» **Problem requirements**:
Please count the lines in the entries below that contain the string "size", matching case exactly, and reply with the number alone.

» **Collected data entries**:
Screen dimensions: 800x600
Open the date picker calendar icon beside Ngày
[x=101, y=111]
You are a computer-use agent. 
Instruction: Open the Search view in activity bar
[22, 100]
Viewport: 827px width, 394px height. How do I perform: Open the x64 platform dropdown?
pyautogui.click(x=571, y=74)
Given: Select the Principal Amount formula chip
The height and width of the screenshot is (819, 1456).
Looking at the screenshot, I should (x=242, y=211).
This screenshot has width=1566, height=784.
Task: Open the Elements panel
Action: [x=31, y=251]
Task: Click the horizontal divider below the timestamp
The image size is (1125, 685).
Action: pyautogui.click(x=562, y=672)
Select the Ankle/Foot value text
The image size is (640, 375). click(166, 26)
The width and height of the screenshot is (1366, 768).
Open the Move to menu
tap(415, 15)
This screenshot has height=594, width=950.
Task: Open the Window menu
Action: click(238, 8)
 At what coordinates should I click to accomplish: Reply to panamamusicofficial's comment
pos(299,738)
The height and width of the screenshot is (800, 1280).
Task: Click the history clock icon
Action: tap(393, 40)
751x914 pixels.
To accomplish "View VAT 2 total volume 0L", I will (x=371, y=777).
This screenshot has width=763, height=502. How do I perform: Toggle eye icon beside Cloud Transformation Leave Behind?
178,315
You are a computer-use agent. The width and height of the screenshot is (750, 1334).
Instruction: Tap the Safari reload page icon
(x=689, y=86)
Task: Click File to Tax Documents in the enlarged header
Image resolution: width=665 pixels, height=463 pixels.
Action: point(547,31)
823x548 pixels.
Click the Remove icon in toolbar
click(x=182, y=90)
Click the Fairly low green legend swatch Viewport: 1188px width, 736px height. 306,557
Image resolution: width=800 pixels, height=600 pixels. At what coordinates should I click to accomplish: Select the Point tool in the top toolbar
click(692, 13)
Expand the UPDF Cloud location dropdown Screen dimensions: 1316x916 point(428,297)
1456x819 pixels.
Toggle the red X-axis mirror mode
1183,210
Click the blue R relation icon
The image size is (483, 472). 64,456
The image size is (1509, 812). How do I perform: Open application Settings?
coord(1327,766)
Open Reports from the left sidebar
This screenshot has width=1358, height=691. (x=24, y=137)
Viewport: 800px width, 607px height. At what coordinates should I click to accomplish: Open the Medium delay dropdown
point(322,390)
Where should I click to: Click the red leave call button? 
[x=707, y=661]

» **Correct output**:
4